**What the task requires**:
Render the part of the listing that opens with the line containing "coordinates (740, 677)." and runs through the end of the listing as a JSON list of strings, one string per line, leaving out blank lines.

**Records for the exercise**:
★ ★ ★ ★ ★ ★ ★

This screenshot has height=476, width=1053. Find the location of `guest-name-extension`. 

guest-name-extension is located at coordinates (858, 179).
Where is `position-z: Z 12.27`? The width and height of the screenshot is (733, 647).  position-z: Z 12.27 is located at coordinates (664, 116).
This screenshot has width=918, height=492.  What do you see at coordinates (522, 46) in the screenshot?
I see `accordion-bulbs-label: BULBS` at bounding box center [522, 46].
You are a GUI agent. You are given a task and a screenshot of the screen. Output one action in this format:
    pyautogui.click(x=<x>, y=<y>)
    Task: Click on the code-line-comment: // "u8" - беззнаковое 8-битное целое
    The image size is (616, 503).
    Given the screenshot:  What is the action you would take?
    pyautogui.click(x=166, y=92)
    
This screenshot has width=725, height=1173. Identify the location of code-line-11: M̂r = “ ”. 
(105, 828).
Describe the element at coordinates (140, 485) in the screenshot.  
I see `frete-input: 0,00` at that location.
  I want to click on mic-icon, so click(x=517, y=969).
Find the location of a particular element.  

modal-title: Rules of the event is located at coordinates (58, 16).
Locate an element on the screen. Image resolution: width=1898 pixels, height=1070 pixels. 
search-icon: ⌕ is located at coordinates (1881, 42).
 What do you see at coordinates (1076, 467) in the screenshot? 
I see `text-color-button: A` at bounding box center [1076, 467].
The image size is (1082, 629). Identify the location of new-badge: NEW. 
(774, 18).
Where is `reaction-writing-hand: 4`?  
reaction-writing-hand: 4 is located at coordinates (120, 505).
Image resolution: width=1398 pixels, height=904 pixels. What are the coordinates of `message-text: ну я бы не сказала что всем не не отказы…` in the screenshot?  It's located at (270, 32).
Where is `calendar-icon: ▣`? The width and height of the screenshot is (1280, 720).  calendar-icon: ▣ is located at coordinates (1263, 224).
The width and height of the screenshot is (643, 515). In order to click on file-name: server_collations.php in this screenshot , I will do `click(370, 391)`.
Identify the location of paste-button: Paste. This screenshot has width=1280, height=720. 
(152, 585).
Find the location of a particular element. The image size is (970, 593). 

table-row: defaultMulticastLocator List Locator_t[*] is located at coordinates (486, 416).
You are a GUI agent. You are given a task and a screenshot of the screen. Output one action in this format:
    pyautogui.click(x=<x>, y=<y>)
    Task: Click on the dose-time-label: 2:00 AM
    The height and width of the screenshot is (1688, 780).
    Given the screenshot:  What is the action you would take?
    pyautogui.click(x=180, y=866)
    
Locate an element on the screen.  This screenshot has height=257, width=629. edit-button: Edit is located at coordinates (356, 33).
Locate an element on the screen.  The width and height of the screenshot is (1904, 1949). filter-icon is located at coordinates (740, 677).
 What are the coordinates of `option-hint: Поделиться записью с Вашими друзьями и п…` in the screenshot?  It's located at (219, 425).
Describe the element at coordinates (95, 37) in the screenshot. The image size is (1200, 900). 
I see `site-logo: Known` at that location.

★ ★ ★ ★ ★ ★ ★

**Answer**:
[
  "Locate an element on the screen.  The width and height of the screenshot is (1904, 1949). filter-icon is located at coordinates (740, 677).",
  " What are the coordinates of `option-hint: Поделиться записью с Вашими друзьями и п…` in the screenshot?  It's located at (219, 425).",
  "Describe the element at coordinates (95, 37) in the screenshot. The image size is (1200, 900). ",
  "I see `site-logo: Known` at that location."
]